Der Fluß hat sich tief in die Lößablagerungen eingeschnitten, die auf seinen beiden Seiten 12–15 Meter hohe, senkrechte Wände bilden, die das fließende Wasser hier und dort zu wirklichen Grotten unterminiert hat. An einzelnen Stellen hat man diese noch mehr ausgegraben und erweitert, um sie als Vorratsräume für Stroh und Brennholz zu benutzen. Die vertikalen Brunnen des Kanats sind durch das Lößbett gegraben; das Wasser ist klar, aber nicht ganz süß. Die Mündungen der vertikalen Brunnen auf dem Kamme des Lößbettes sind vom Regenwasser zu Trichtern erweitert worden, in denen man auf allen Seiten unzählige kleine Regenfurchen sich hinunterziehen sieht. Wenn der Boden, wie es jetzt der Fall war, glatt und naß ist, kann es eine gefährliche Geschichte werden, wenn man sich diesen Trichtern nähert; man kann ausgleiten, in den gähnenden Brunnen hineinrutschen und in recht elendem Zustand auf seinem Boden ankommen.
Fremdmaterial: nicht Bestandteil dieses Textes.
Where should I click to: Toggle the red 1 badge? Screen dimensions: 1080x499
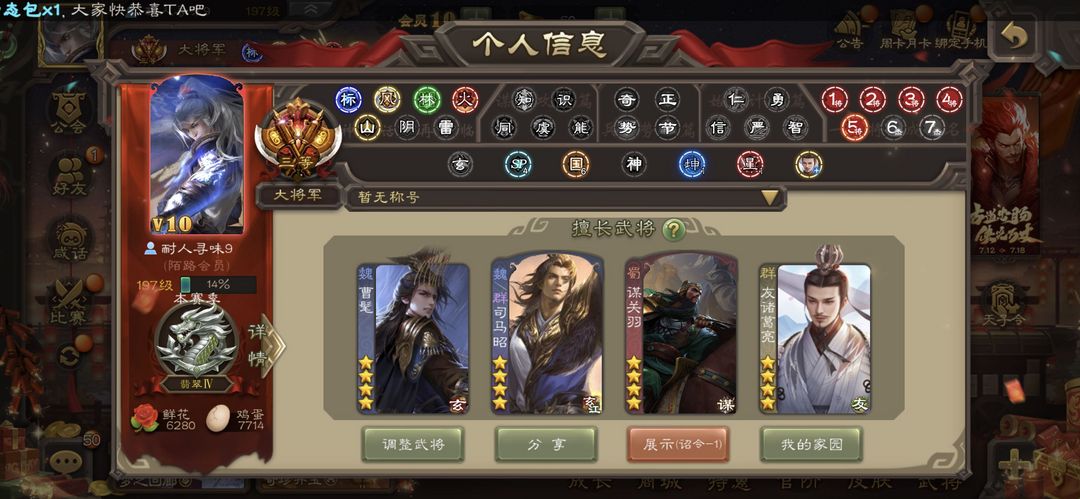(x=835, y=100)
Der größere Teil des malerischen Dorfes liegt unterhalb der Lößterrasse (Panorama III, Abb. 1–3), auf deren Südseite ein »Imamsadeh«, ein Heiligengrab, eine wundervolle Lage hat; es ist von einem Guristan umgeben, in welchem zwei Frauen an den Gräbern ihrer entschlafenen Angehörigen saßen. Einen Basar gibt es in Turut nicht, wohl aber ein »Hammam«, ein öffentliches Bad, eine »Mestschid« oder Moschee und eine »Burtsch« oder alte Burg, die wahrscheinlich noch ein Denkmal aus jener Zeit ist, da man auch hier auf gelegentliche Besuche seitens turkmenischer Plünderer gefaßt sein mußte. Die jetzt grünenden Felder liegen natürlich ebenfalls unterhalb der Terrasse und werden durch die Arme und Abzweigungen des Kanals bewässert. Die einzelnen Äcker sind voneinander durch 1½ Meter hohe Mauern getrennt, deren Ziegelsteine an der Sonne getrocknet sind. Im Norden sieht man deutlich die Grenze des Lößgebietes, da das Gelb dort grell gegen die graue Abdachung des Schuttkegels absticht.
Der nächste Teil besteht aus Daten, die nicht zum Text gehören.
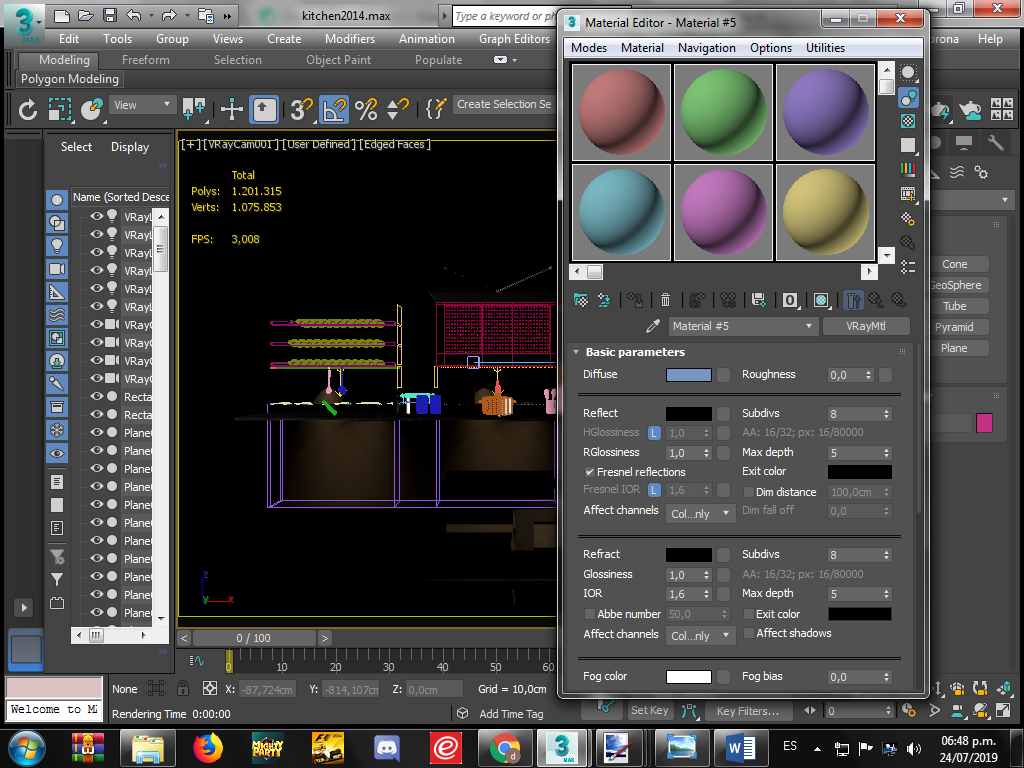Click the VRayMtl material type button

point(865,326)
Turut besitzt 300–400 ausgewachsene Kamele, die zum Karawanendienst benutzt werden. Für jedes dieser Tiere sind jährlich 4 Kran »Maliat«, Viehsteuer, an den Schah zu zahlen, aber kaum die Hälfte des Betrages soll seinen Bestimmungsort erreichen; der Rest gleitet unterwegs in den Säckel von Behörden. Zur Zeit des Schahs Nasr-eddin soll diese Steuer sich nur auf 1½–2 Kran belaufen haben, und man ist über die Erhöhung sehr unzufrieden. Für ein Schaf bezahlt man einen halben Kran Steuer; das Dorf besitzt 2000 Schafe. Die sonst noch vorhandenen Haustiere bestehen aus 300 Eseln, einem Dutzend Kühe, ein paar Pferden, sowie mehreren Hunden und Hühnern. Erwachsene Männer bezahlen 16 Kran Steuer. Turut stellt zur Verteidigung des Reiches 50 Soldaten; sie waren jetzt gerade auf Urlaub daheim und beklagten sich darüber, daß sie während ihrer Dienstzeit nicht einen Pfennig Sold erhielten; ihr Sold bleibt in den Taschen der Offiziere.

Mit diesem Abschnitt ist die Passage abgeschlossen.